京大防災研六甲観測所|
鶴丸地すべり|
鹿児島県北西部地震|
砂防ランドあいら|
種子島地すべり|
国分上野原遺跡|
バイオマット巡検|
出水市針原川土石流災害|
宮崎層群学生野外指導|
東九州自動車道|
鹿児島県田代町土砂災害|
第二白糸トンネル岩盤崩落|
佐世保市原分町地すべり|
生月島地すべり|
出水活断層|
姶良カルデラ岩盤崩落|
九州初の免震ビル見学|
九州自動車道法面点検|
会議出張・その他
京大防災研六甲観測所
1997年1月下旬、京大防災研奥西教授主催の研究集会「災害危険個所の抽出のための地質学・地形学的手法」に出席したが、途中1日六甲巡検があった。神戸市鶴甲地区の表層崩壊を見学した後、ケーブルカーで六甲山に登り、しんしんと雪が降りしきるなか下山しながら京大が定点観測している西山谷地域を見せていただいた。最後に観測所を見学した。
鶴丸地すべり
霧島の麓にある地すべりである。3月、日本地下技術の三田部長さんにご案内いただいた。卒論指導を兼ねて講座全員で行って来たのである。加久藤層群の上に安山岩が載っているところで、安山岩直下からすべっている。地質時代は違うが、北松型と言える。地すべりにより、小さな堰き止め湖が出来ていた。
鹿児島県北西部地震
鹿児島は地震がないところと言われ、地震保険でも保険金が一番安い一等地である。ところが青天の霹靂、3月26日夕刻突然の強震に見舞われた。気象庁の決めた正式名称ではないが、
鹿児島県北西部地震と呼ばれている。この日は奇しくも私たち夫婦の結婚記念日だったので、普段よりも早めに帰宅して着替えをしていた時、安普請の2階、激しく揺れて、少々身の危険を感じた。幸い何事もなかったので、どうぞご安心を。

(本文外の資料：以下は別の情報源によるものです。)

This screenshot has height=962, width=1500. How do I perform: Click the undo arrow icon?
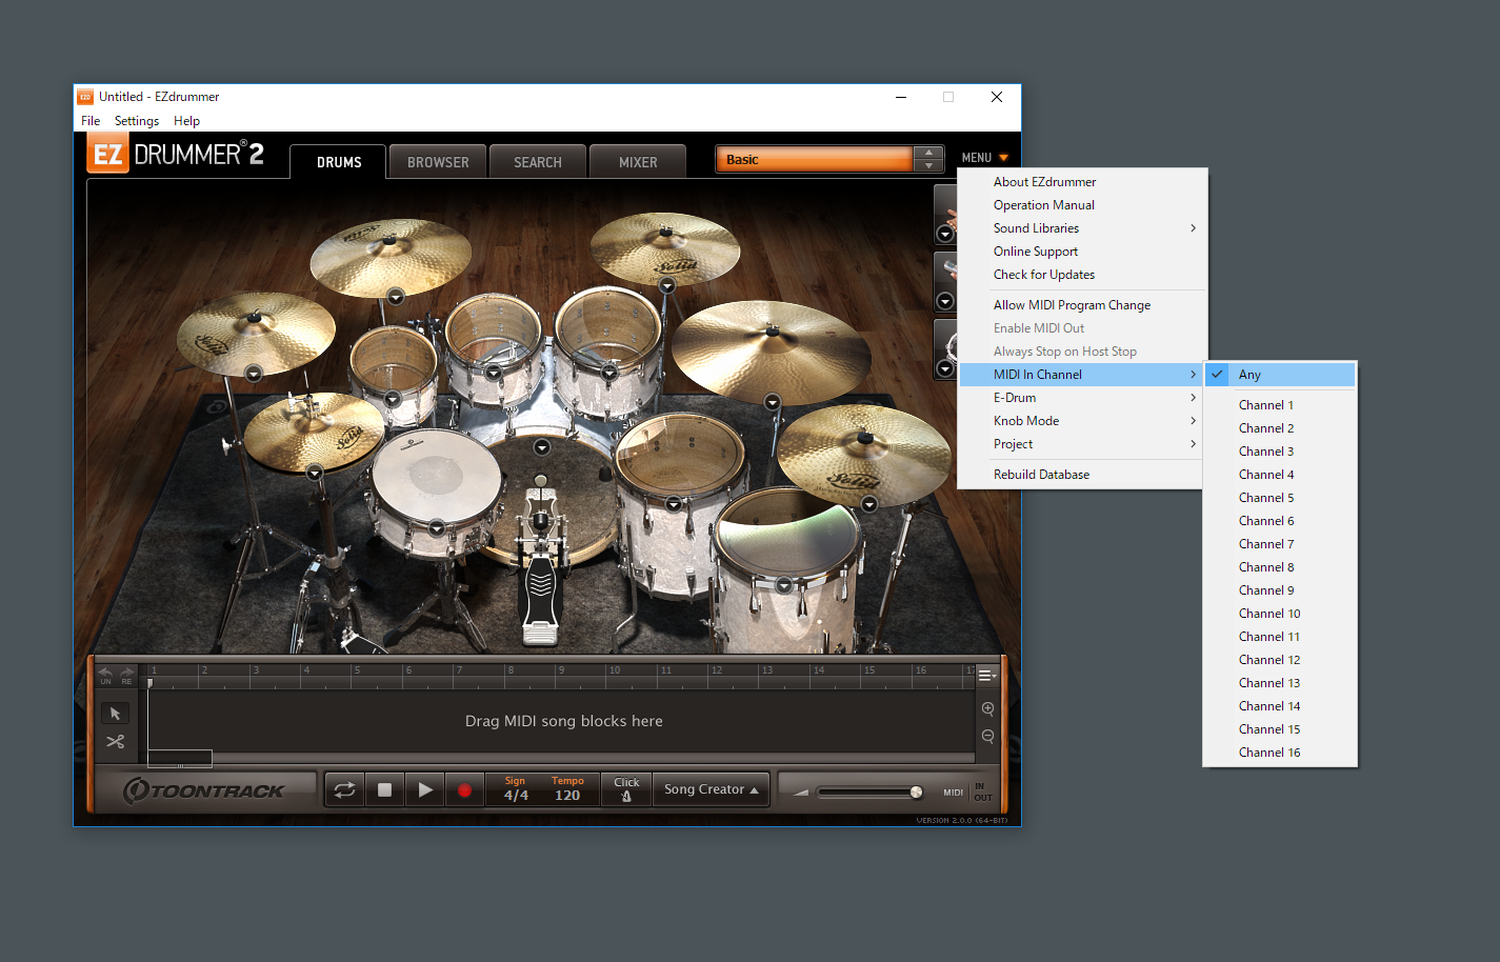106,674
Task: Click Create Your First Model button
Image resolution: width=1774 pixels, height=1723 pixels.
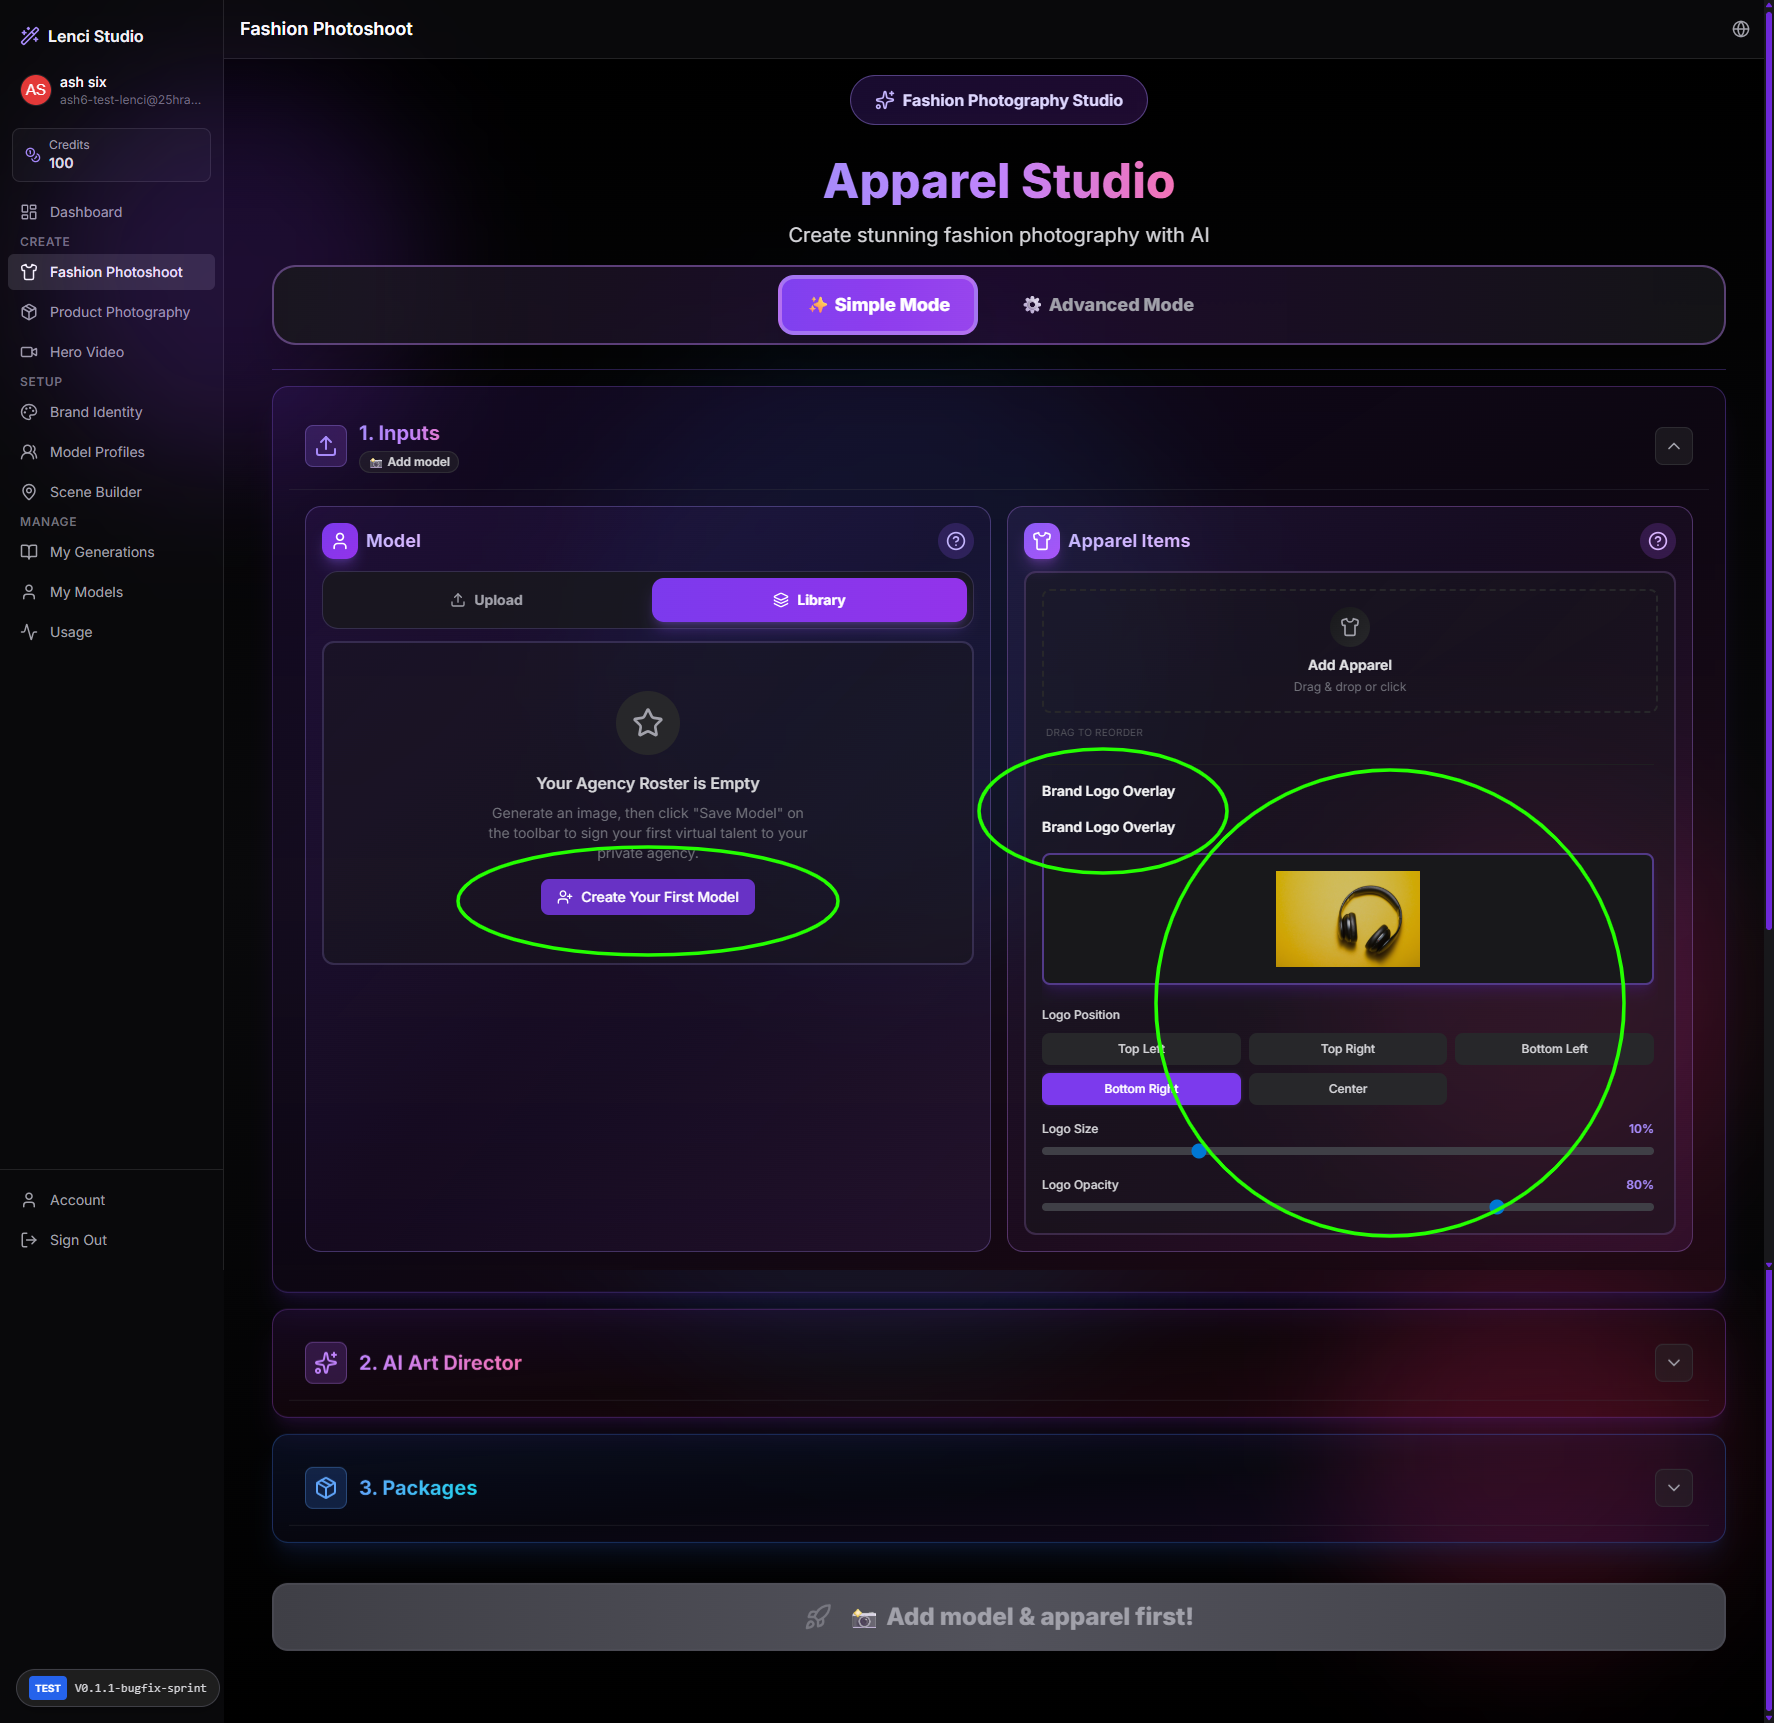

早速、突発災害の研究を開始すべく、自然災害総合研究班と相談したが、死者ゼロで被害が軽微だったという理由で、無理だろうという判断だった。結局、学長にお願いして教育研究学内特別経費を配分してもらうことになり、鹿大震災調査団を結成した。私が責任者である。今年度中に調査報告書と1:50,000震災地質図を刊行する予定である。震災1周年には現地宮之城町で普及講演会開催を企画している。
砂防ランドあいら
1993年鹿児島豪雨災害で姶良ニュータウンの崖が全面にわたって崩壊し、有名になった。ここは防災工事を兼ねて「砂防ランドあいら」として公園緑地化することになっている。1997年3月、工事の法面整形に際して、
入戸火砕流が基盤にぶち当たって乱流堆積をした構造が露出した。
早速写真に撮りインターネットに掲載して、火砕流の権威荒牧日大教授にお知らせのメールを出した。1週間後、荒牧さんは神戸大助手の鎌田さんと日大生を連れて現れた。私が学生の頃、荒牧さんは東大助手で、岩石学実験や進論の指導を受けたことがある。それ故、フィールド大好き人間だということはよく承知していたが、まさかすぐ飛んでこられるとは思わなかった。お幾つになっても研究熱心なのには敬服した次第である。
種子島地すべり
1997年5月、地すべり学会九州支部の巡検で、
南種子町茎永の地すべりを見学した。屋久島から見ると、種子島はとても地すべりなどあるとは思えないほど平べったい島である。しかし、中新世の茎永層群が分布しているところでは、いわゆる第三紀層地すべりが存在する。この場所は茎永層群大崎層の砂岩が分布しているが、泥岩の夾みの上面からすべった流れ盤すべりだった。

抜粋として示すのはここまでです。